I’ve never heard anyone talk about the apostle John’s views about church discipline. The topic always seems to lead people into Matthew 18. But John, in his three New Testament letters, has a lot to say about discipline that ensures the church is strong and healthy. Despite the view of a church leader who told me, with clear certainty, that the sole purpose of church discipline is to make forgiveness happen, I think theologian Wayne Grudem has it right when he argues that, at its core, church discipline is to keep sin from the church (Ephesians 5:25-27; 2 Corinthians 11:3), cleanse sin in the church (1 Corinthians 5:1-13) and restore individuals in the church into healthy relationships (Galatians 6:1).

John’s three letters do not directly address church discipline. But John refers to himself as an elder twice—in 2 John 1 and in 3 John 1—and his letters point to the elders’ responsibilities to protect, cleanse and restore health to the Lord’s church.

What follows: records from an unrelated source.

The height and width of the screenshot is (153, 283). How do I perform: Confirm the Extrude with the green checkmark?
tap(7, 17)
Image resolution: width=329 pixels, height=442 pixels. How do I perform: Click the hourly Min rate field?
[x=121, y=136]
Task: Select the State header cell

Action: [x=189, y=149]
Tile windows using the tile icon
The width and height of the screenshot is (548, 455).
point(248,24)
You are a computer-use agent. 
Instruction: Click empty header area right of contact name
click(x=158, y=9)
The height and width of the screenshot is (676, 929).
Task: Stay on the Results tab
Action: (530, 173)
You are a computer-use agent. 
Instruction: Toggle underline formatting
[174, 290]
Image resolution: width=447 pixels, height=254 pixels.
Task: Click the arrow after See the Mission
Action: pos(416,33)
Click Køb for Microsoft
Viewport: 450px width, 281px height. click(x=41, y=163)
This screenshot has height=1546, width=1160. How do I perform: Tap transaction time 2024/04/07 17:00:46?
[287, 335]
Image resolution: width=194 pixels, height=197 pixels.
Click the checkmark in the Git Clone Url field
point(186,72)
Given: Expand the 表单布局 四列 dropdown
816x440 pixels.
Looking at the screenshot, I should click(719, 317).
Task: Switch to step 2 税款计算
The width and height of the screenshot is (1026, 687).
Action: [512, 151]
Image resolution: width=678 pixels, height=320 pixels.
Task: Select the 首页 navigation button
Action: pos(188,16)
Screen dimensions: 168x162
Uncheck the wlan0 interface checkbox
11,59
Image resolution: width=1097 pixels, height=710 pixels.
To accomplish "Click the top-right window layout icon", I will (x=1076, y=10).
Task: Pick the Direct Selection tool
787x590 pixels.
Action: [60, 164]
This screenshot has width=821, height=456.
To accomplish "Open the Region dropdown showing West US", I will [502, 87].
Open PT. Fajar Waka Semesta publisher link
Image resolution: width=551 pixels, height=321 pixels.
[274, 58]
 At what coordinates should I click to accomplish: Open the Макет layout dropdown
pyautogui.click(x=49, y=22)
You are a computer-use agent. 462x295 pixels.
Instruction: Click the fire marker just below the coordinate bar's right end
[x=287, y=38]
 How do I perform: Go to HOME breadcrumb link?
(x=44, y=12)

When John, in 1 John 4:1, tells his readers to test the spirits to see whether they are from God, for many false prophets have gone out into the world, what is the follower of Jesus to do when he believes that a particular spirit within a person is not from the Lord? Beyond his own discernment, to whom should he turn for guidance or assistance in rightly responding to this person? Is he on his own? Or, in 2 John 10, John says the follower of Jesus should not welcome a false teacher into his home or even greet him. Is that where the issue ends? Does John intend to leave a false teacher and his doctrine unaddressed within the congregation? In 3 John 9-10, John says that Diotrephes does not acknowledge our authority in the church, (meaning the authority both of John and of Gaius, who was referenced in verse one). Is that where the issue ends? Although John says in verse nine that he had written something to the church, John indicates that Diotrephes has dismissed John’s message. John says that Diotrephes does not acknowledge our authority, and I will bring up what he is doing, talking wicked nonsense against us. John continues in verse 10, And not content with that, he refuses to welcome the brothers, and also stops those who want to (welcome them) and puts them out of the church.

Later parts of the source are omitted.